Homer Alaska - Opinion

Story last updated at 6:46 PM on Wednesday, November 9, 2011

Road name chaos can be avoided; borough needs to follow its rules

By Chip Sorensen

Do you have the feeling you might be lost? You were just driving along This Street (a straight road) when you suddenly notice that the street signs say you're now on Another Street. You didn't turn or change directions, so what happened? Then you recall that you crossed an intersection with Major Highway. But, why would the street name change just because of that? After all, Kenai Peninsula Borough statute 14.10.040.A.3 states that a road "which is a direct extension or has the same alignment as an existing named right-of-way, shall bear the existing name." It would seem that whoever named Another Street was out of compliance with the statute. Who done it?

For the answer to that, you'd have to look to the Kenai Peninsula Borough government itself. Within the Planning Department, there's a position set up to specifically deal with the issue of road names and addresses. This is to implement the "Enhanced 911" system, so emergency responders can find your location if you're having a medical emergency or your house is burning down. Nothing wrong with that.

And, there's a logical system for the assignment of names and addresses. If you ever wondered how your house number came to be, there are 1,000 numbers per mile as measured from the Seward Principal Meridian and the Seward Base Line. Nothing wrong with that either.

The problem arises when the person charged with implementing this system (the road name czar) thinks that emergency responders won't know whether to turn right or left. The road name czar's solution to this problem has been to rename a roadway to something else whenever it crosses another major roadway. Now, there is something wrong with that.

Not only is it in direct violation of the borough's statute governing road names, but the continued practice of this misguided notion will result in roads with many names. For example, Main Street in Homer, intersects with the Homer Bypass; one block to the north it intersects Pioneer Avenue. Obviously, the section south of the Bypass should carry one name; the section between the Bypass and Pioneer should carry another and the section north of Pioneer, yet another. So, who gets to retain the original name and who will have to change their address to comply with the new naming program?

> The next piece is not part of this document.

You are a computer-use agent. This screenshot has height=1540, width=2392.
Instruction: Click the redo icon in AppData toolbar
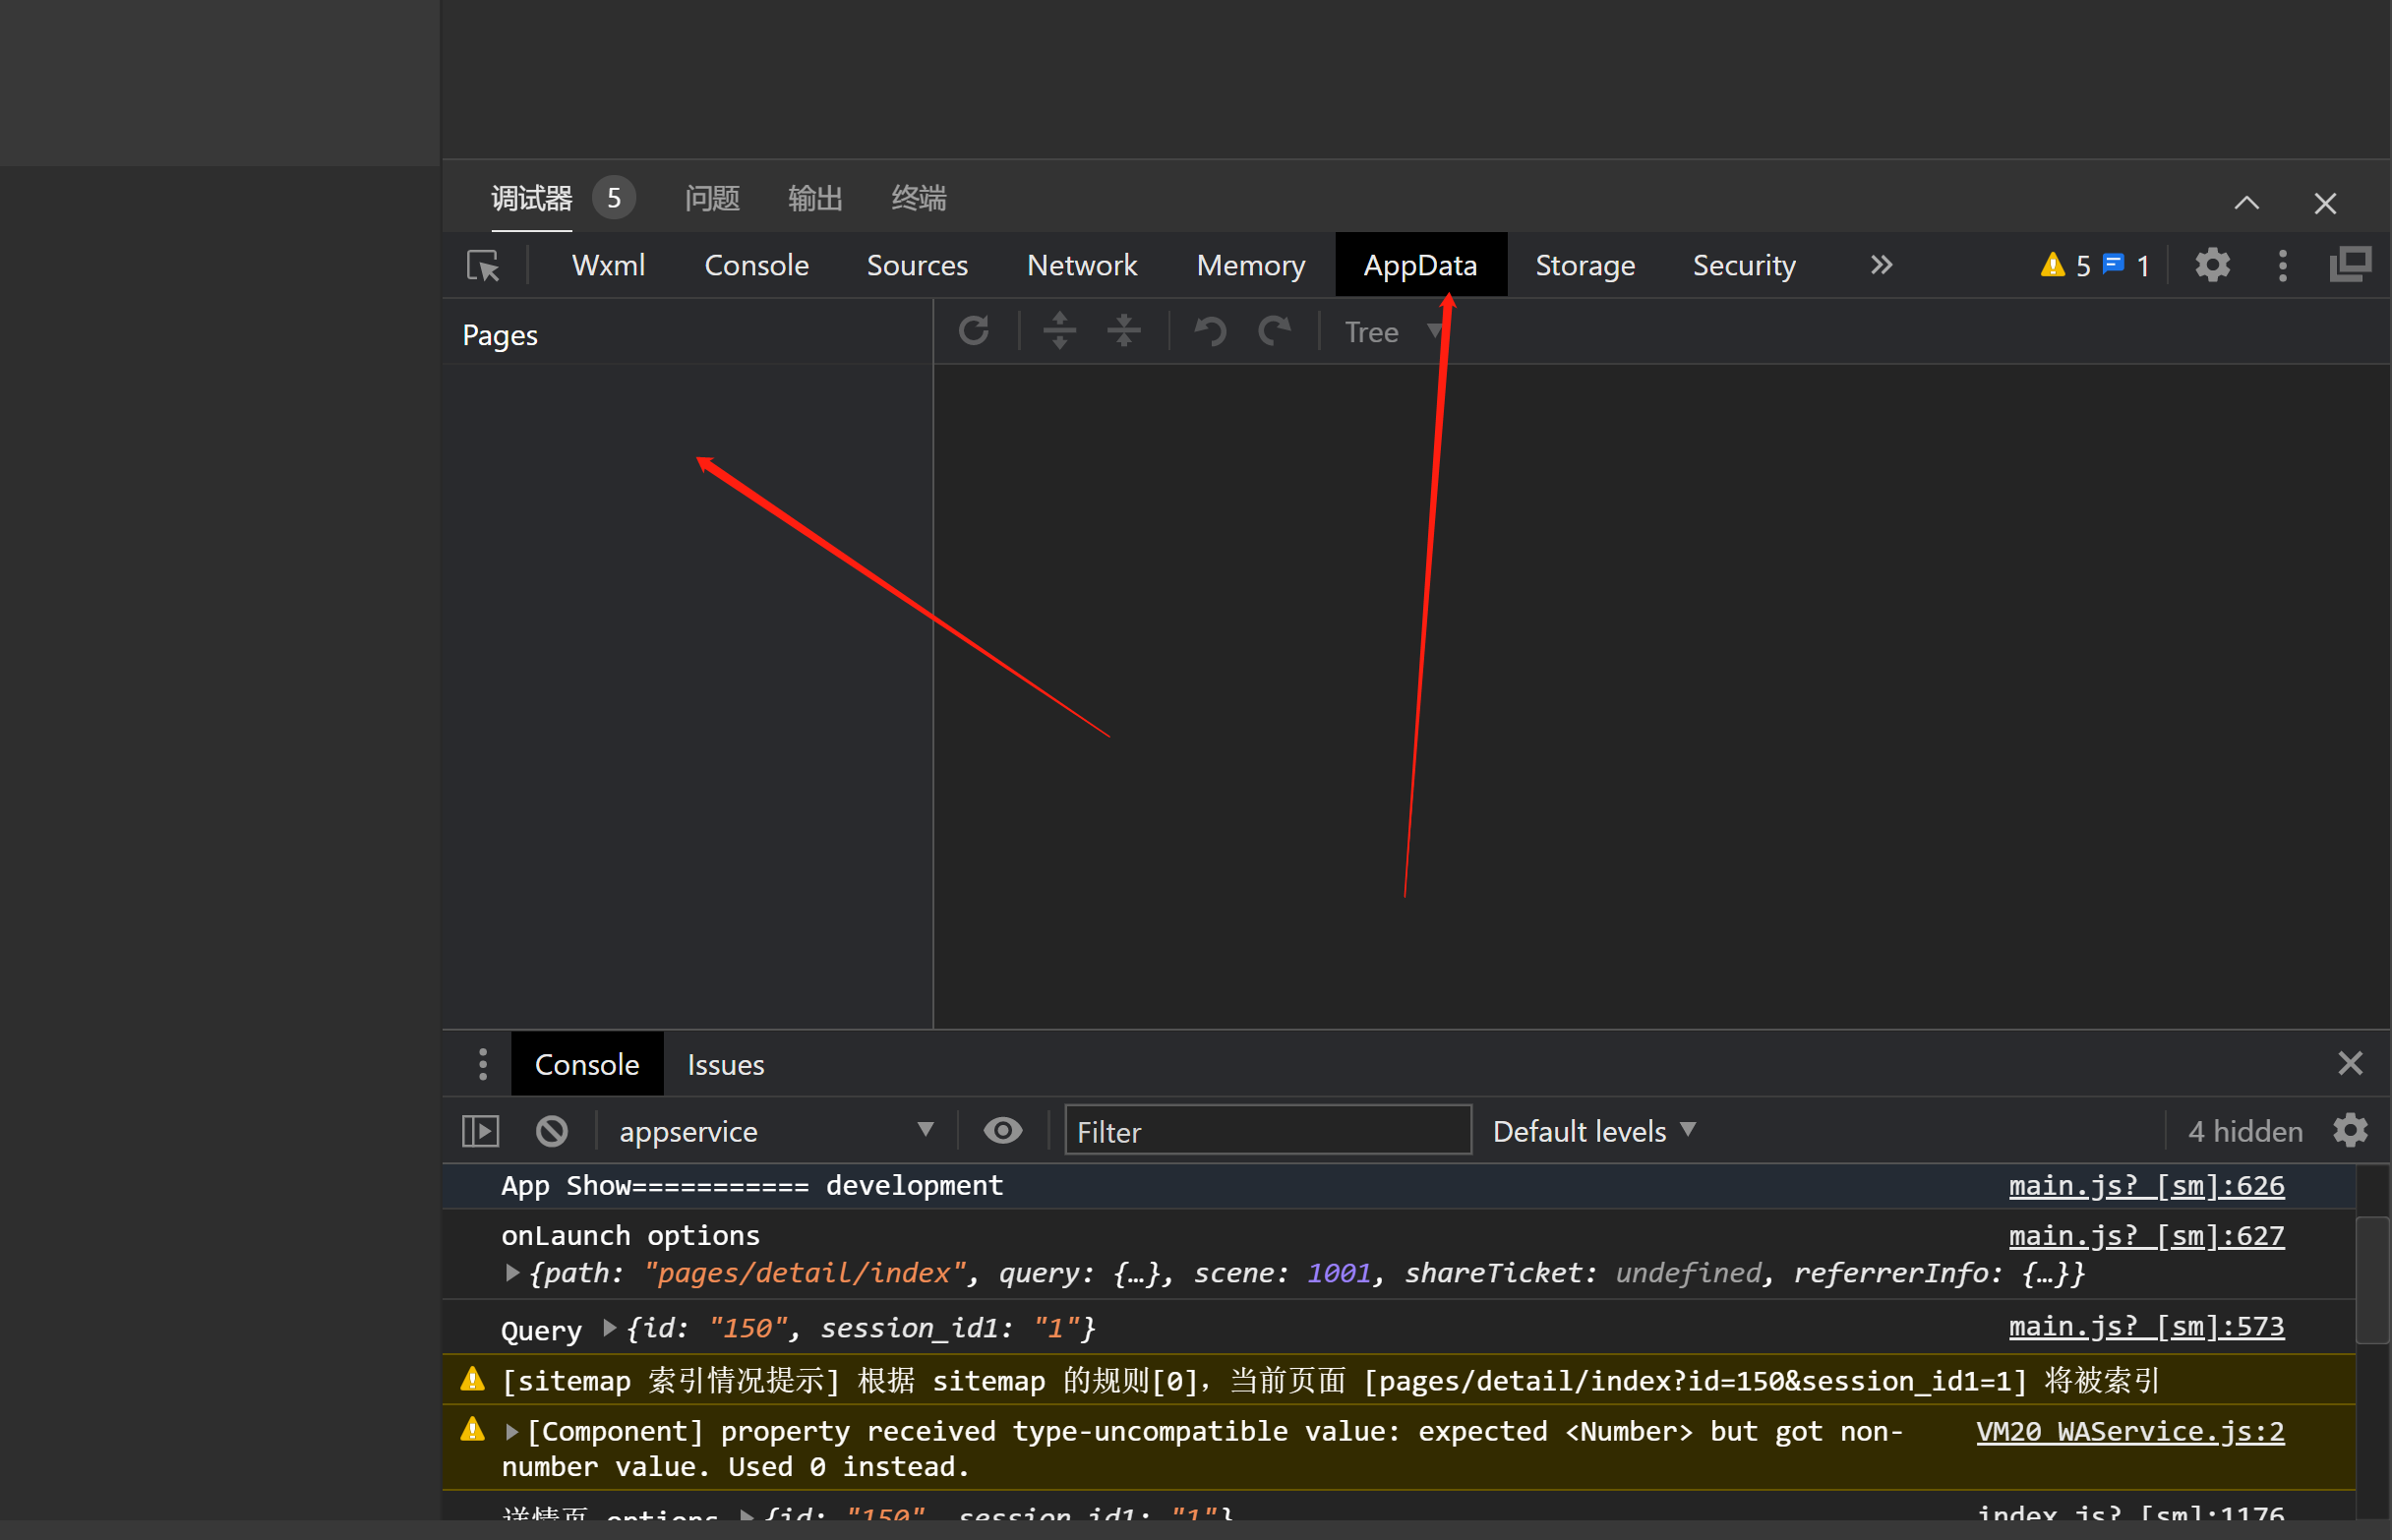(1274, 331)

There's going to be a battle over historical precedent versus the greater number of people affected. Extend this problem across the entire borough and you have road name chaos that should guarantee the continued employment of the road name czar for years to come. There must be a better way.

The logical solution is already embodied within the statutes governing the assignment of street names and addresses. Since 1,000 numbers per mile equates to a new address number every 5.28 feet and roadways are wider than that, it follows that if each side of an intersection were assigned an address number, based on the location of the sign itself, they would indicate not only where you are in the address system, but also which way to turn to find a particular address.

For example, if you're looking for your friend's place at 47650 View Ave. and you come to the intersection of Big Highway and View Avenue, all you need to do is look at the number signs on each side of the roadway. There you see one sign reading 38764 and the other reading 38753. Since the address you're looking for is a higher number than the ones on the signs, you know you turn toward the higher numbered sign. And vice versa.

The simple addition of a few number signs at the intersections, where they're needed, would guarantee that emergency personnel would be able to arrive at their destination without delay or confusion and the borough could implement a logical road naming system that would follow the statutes and let the citizens of the borough live without unnecessary interference in their lives.

The scenario above is not a fabrication. The borough recently renamed the section of road that I live on, which had previously carried the same name for more than 50 years. They had to go counter to their own statutes to do it.

Maybe I should feel honored since the street I live on now bears my name. However, it's a major hassle to be forced to change my address and notify everyone of that — family, friends, Post Office, banks, etc. The borough even told me that I personally have to notify the Borough Assessing Department. I guess that's because now they can't find me.

I proposed the number sign idea to the head of the Borough Planning Department and it was well received. However, I have no idea whether it'll be implemented. My hope is that anyone else finding themselves in a situation similar to this will demand that the borough follow its own rules and that they will have this idea to use as a lever to make that happen.

Chip Sorensen has lived in Homer for more than 39 years. He's lived at the same location on Yukon Street for the last 23 years, until the borough recently changed the name of the southern section of Yukon Street, where he still resides, to Sorensen Street.